Dall’inizio del conflitto solo poco più di 77.000 persone hanno potuto usufruire degli aiuti umanitari, per lo più gli abitanti di Macallè e dintorni, e i 25.000 rifugiati di due campi profughi (Mai Ayni e Adi Harush), mentre gran parte del nord-occidentale, orientale e centrale del Tigray resta inaccessibile, come pure gli altri due campi (Hitsats e Shimelba).

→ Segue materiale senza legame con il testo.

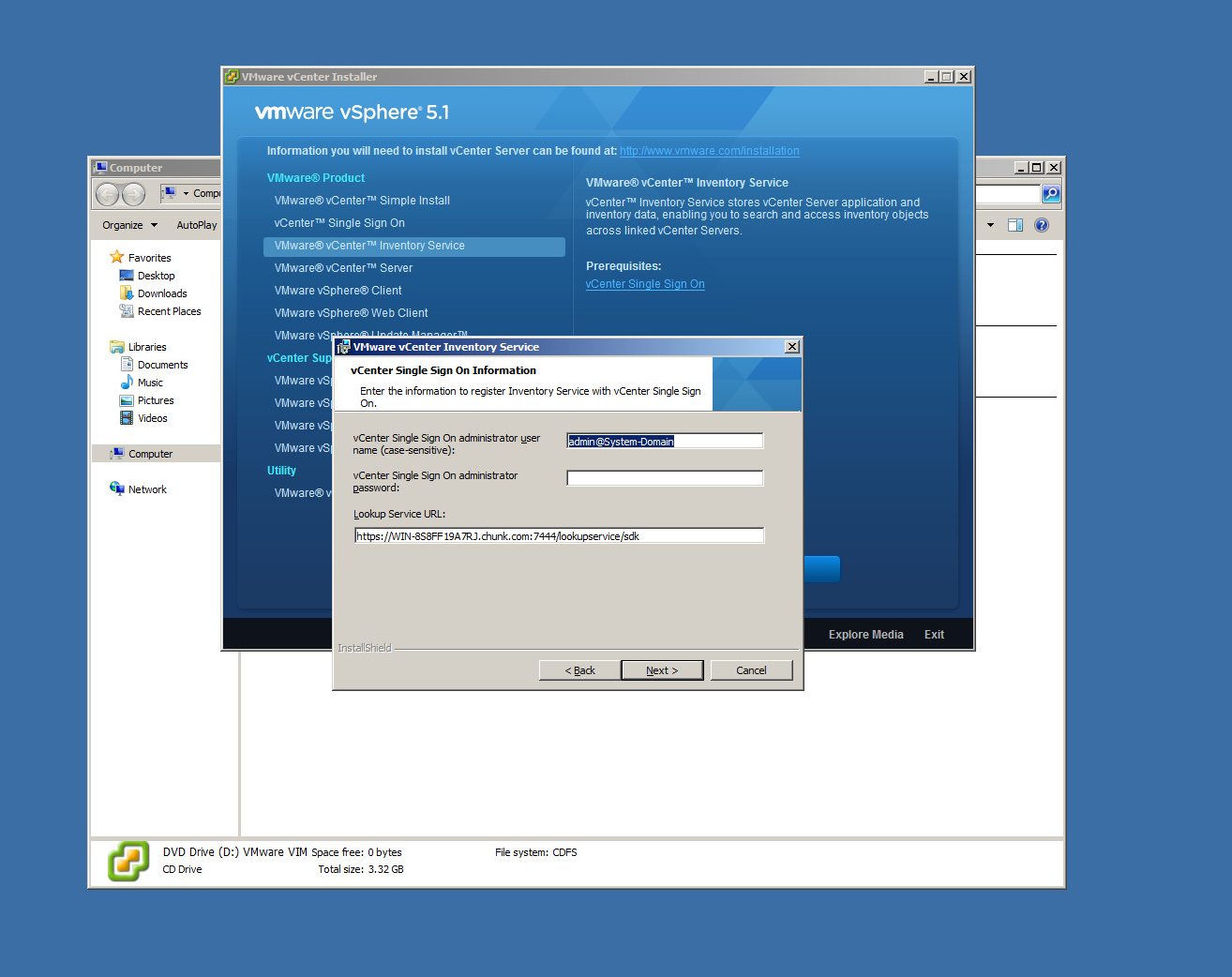This screenshot has width=1232, height=977.
Task: Click the Explorer help question mark icon
Action: click(x=1042, y=225)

I primi operatori umanitari che hanno avuto accesso all’area descrivono bambini indeboliti, in condizioni di salute precarie, negozi saccheggiati e profughi affamati. Cala anche la disponibilità di acqua potabile: solo due dei 21 pozzi sono ancora funzionanti ad Adigrat, una città di oltre 140.000 abitanti, costringendo molte persone a bere dal fiume.

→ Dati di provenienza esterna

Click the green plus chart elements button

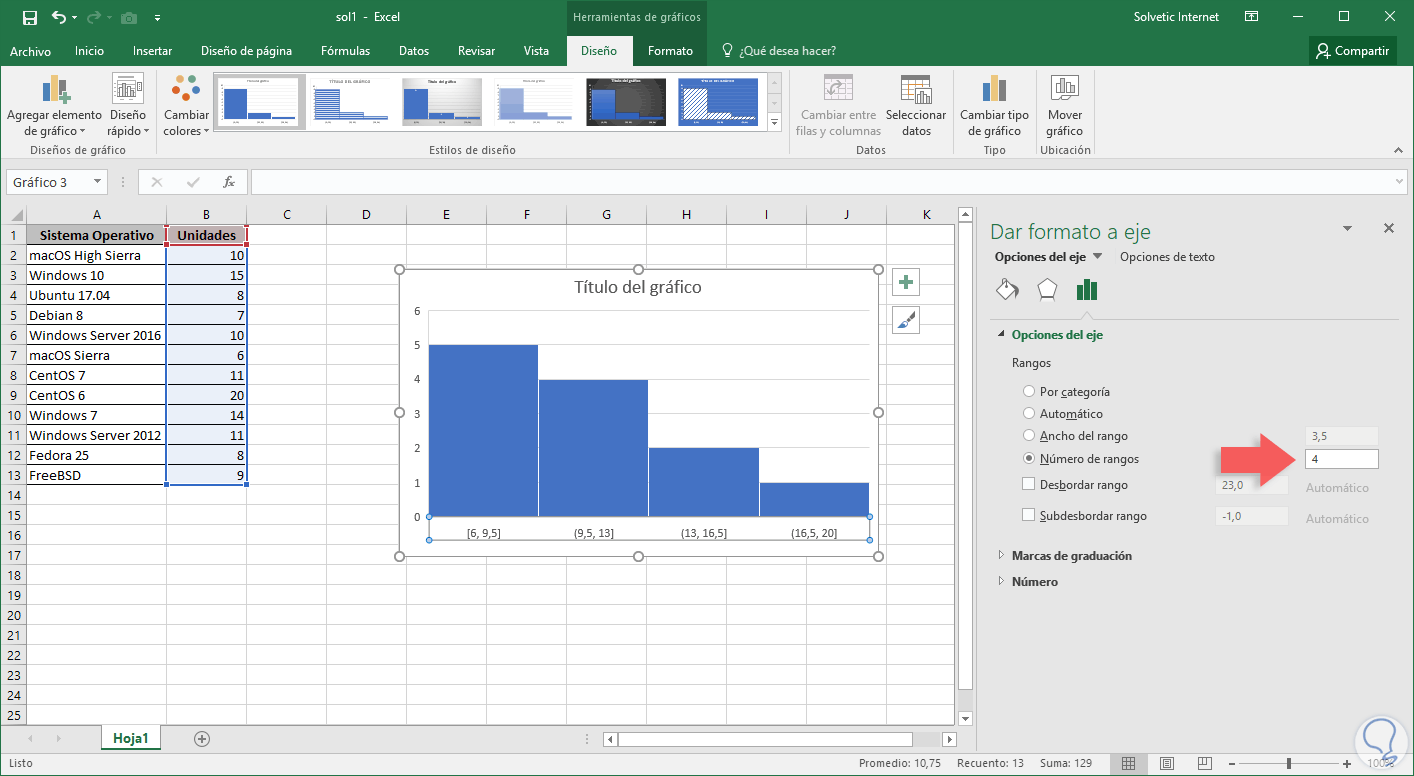tap(906, 283)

Lo scorso 8 gennaio l’Ocha, l’Ufficio dell’Onu per gli affari umanitari, ha riferito che, sebbene parecchi residenti di Alamata, Mehoni e Macallè stiano facendo ritorno alle loro case, molte abitazioni sono state distrutte o saccheggiate.

Resta comunque difficile verificare quanto accade nel Tigray: internet e le linee telefoniche restano tuttora interrotte, eccetto in qualche zona nel sud e nell’ovest della regione.